Mr. HALABY. That is right.

Mr. BENTLEY. I do not understand how you use the same item twice. Mr. HALABY. The total here of all these items is 959.5 million. That is inclusive of all these items. The total savings, including this amount, is 378, which we subtract from this amount to get the 581. Mr. FULTON. I do not see that, either.

Mr. BENTLEY. I do not see how you use the figure twice.

Mr. VORYS. Will the gentleman yield? You had a net unobligated balance of 581.5. You have accounted for that much later as unobligated that you want to obligate.

Mr. HALABY. That is right.

Mr. VORYS. The unobligated balance is 959.5. The part that you do not want to obligate but you say can be used to reduce that, that is out now. Then the 581.5, on the lighter sheets, even if it is not obligated, you wanted it obligated because it is part way obligated.

Mr. HALABY. Exactly, sir. This is what we would like you to authorize to be carried over, not that figure.

Mr. BENTLEY. I follow that. I do not see why the same item is used twice on the same chart.

Mr. JUDD. He adds one and subtracts one.

Mr. HALABY. These are not all savings, you see. I think the thing that might be confusing is that these might seem to be the savings figures. They are not. These are the unobligated that we want to obligate as soon as we can. This will never be obligated out of fiscal 1953 funds, but it is part of the unobligated balance which we want to distribute.

Mr. BENTLEY. It is a part of the unobligated balance and it is also a saving?

Mr. HALABY. Yes.

Mr. VORYS. It is sort of an enforced saving by OSD, tentatively withheld and now you say it is going to be withheld.

Mr. HALABY. Yes, sir, it is going to be withheld over considerable complaint.

Mr. JUDD. Some of it is unobligated because you have not yet got around to it. Some of it is unobligated because it is not going to be obligated.

Mr. HALABY. That is right. We could have just left this up in the overall figure and not have shown it here, but we wanted to break this down in detail for you.

Chairman CHIPERFIELD. Any further questions?

Mr. SMITH. Will you give me the figures under the new rules of what that unobligated balance should be?

Mr. HALABY. Under the new rules for Army it would be 1,367, approximately. As I say, that is a highly tentative figure because there are so many supply actions in progress. For the Air Force, 273. For the Navy, 302.

### [Dataset extract]
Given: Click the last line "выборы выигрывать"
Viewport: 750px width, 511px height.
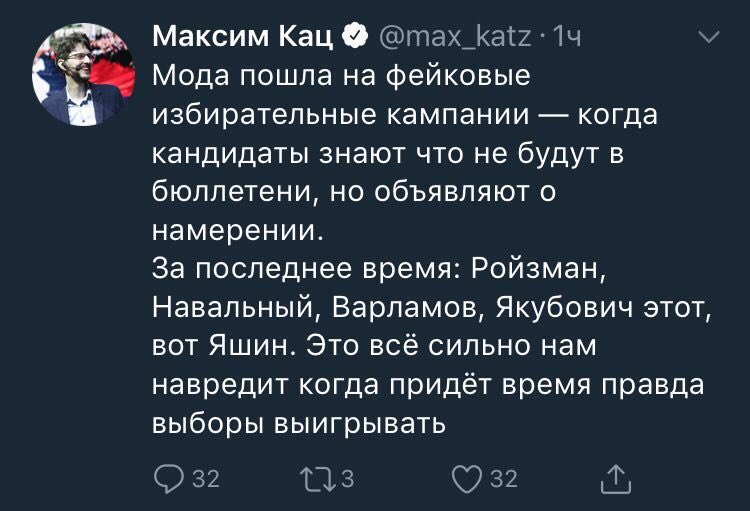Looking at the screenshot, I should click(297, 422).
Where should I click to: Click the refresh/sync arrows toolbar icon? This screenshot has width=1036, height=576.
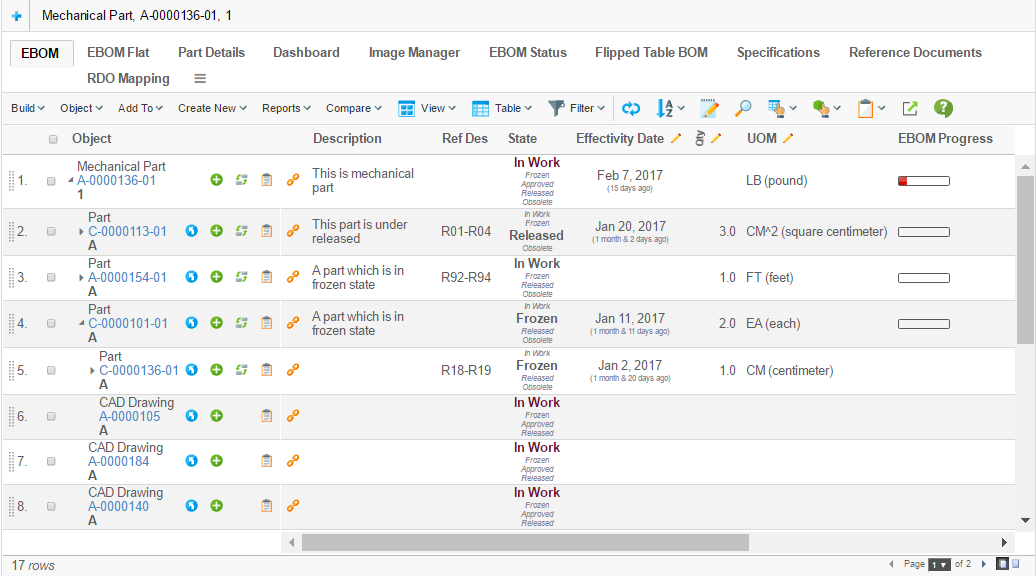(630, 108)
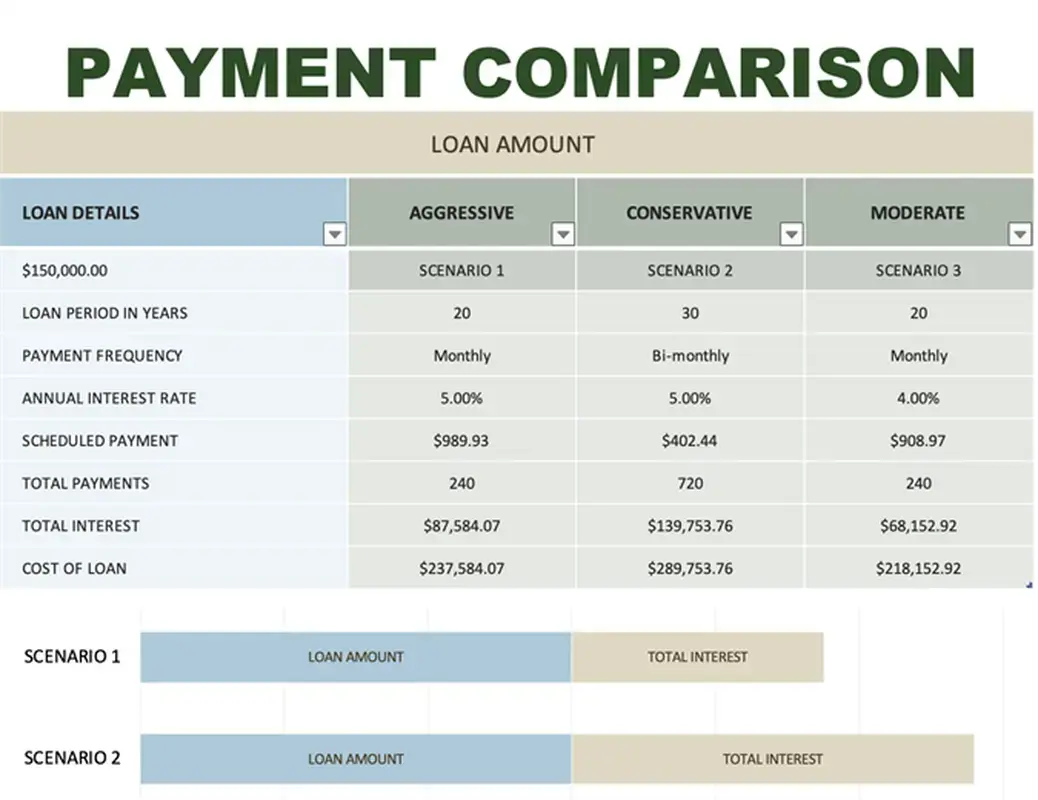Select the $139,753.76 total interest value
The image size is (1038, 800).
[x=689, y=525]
---
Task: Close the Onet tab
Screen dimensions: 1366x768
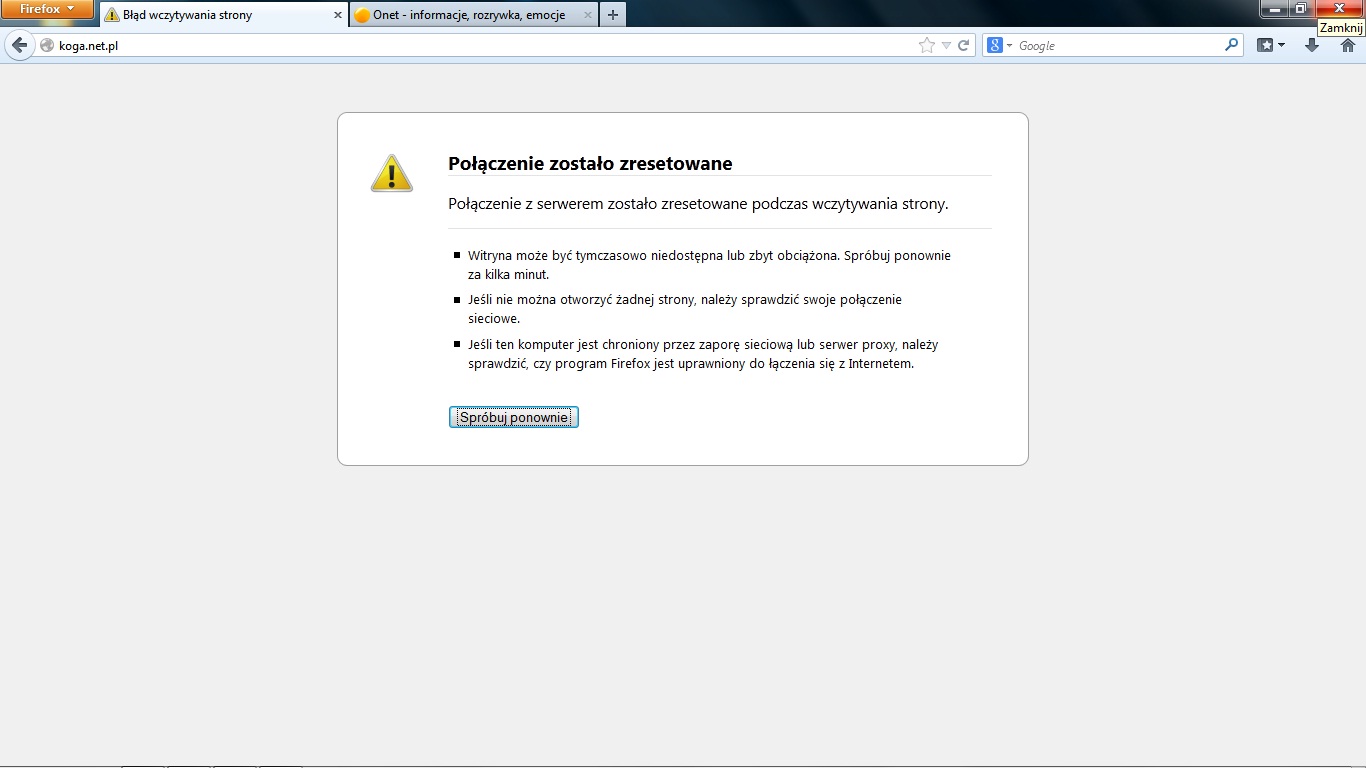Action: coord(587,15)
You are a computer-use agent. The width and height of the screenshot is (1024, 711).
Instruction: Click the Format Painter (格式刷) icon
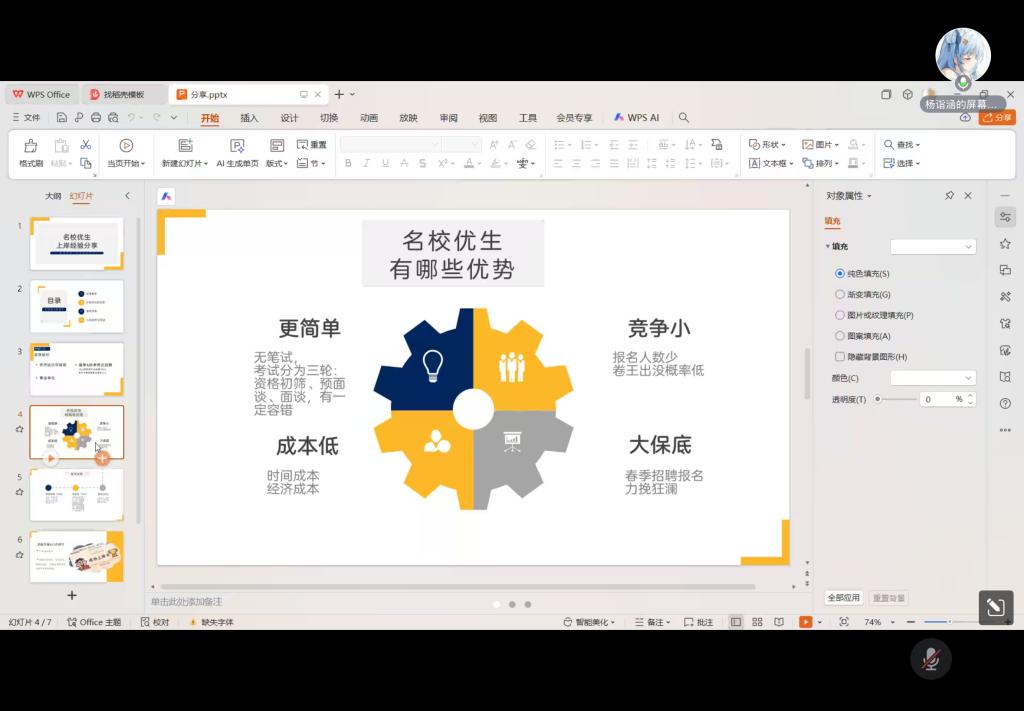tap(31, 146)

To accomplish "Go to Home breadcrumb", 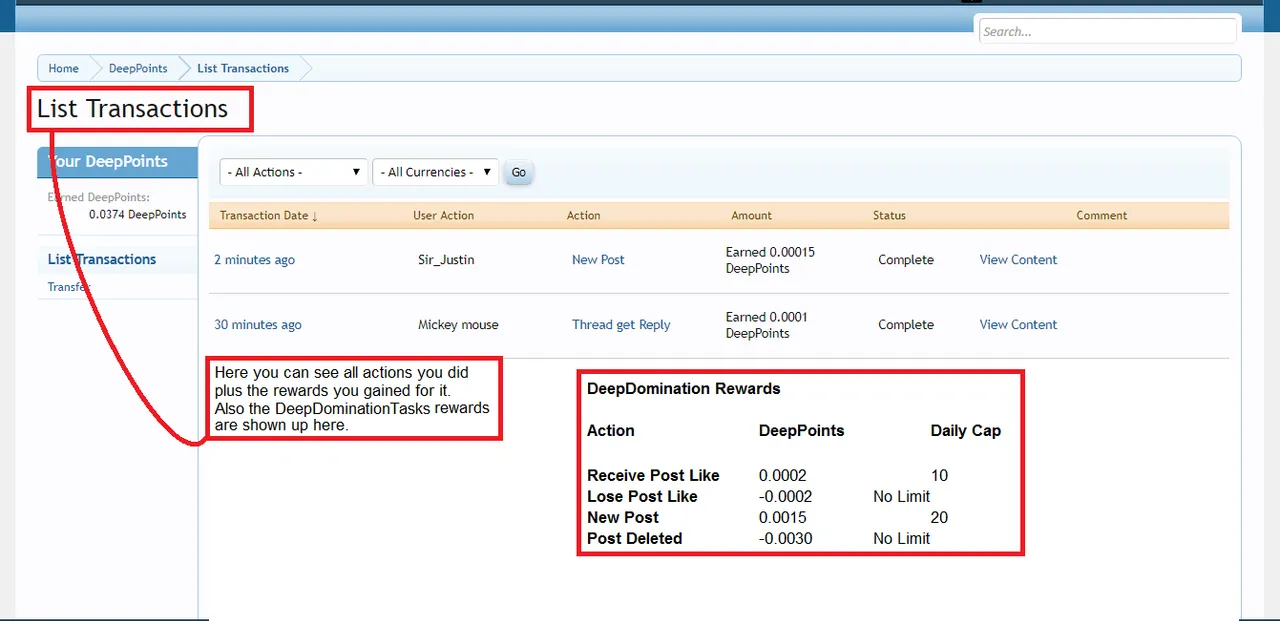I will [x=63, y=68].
==
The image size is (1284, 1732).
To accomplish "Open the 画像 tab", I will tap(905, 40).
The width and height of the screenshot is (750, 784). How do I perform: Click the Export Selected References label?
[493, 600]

### [The tasks]
- a) In the hearing transcript, what approximate unobligated balance does Mr. Halaby give for the Army under the new rules?
- b) Write out the stretch of the hearing transcript from "Mr. HALABY. These" through "Mr. HALABY. Yes.", word for word.

### [Solution list]
- a) About 1,367.

- b)
Mr. HALABY. These are not all savings, you see. I think the thing that might be confusing is that these might seem to be the savings figures. They are not. These are the unobligated that we want to obligate as soon as we can. This will never be obligated out of fiscal 1953 funds, but it is part of the unobligated balance which we want to distribute.

Mr. BENTLEY. It is a part of the unobligated balance and it is also a saving?

Mr. HALABY. Yes.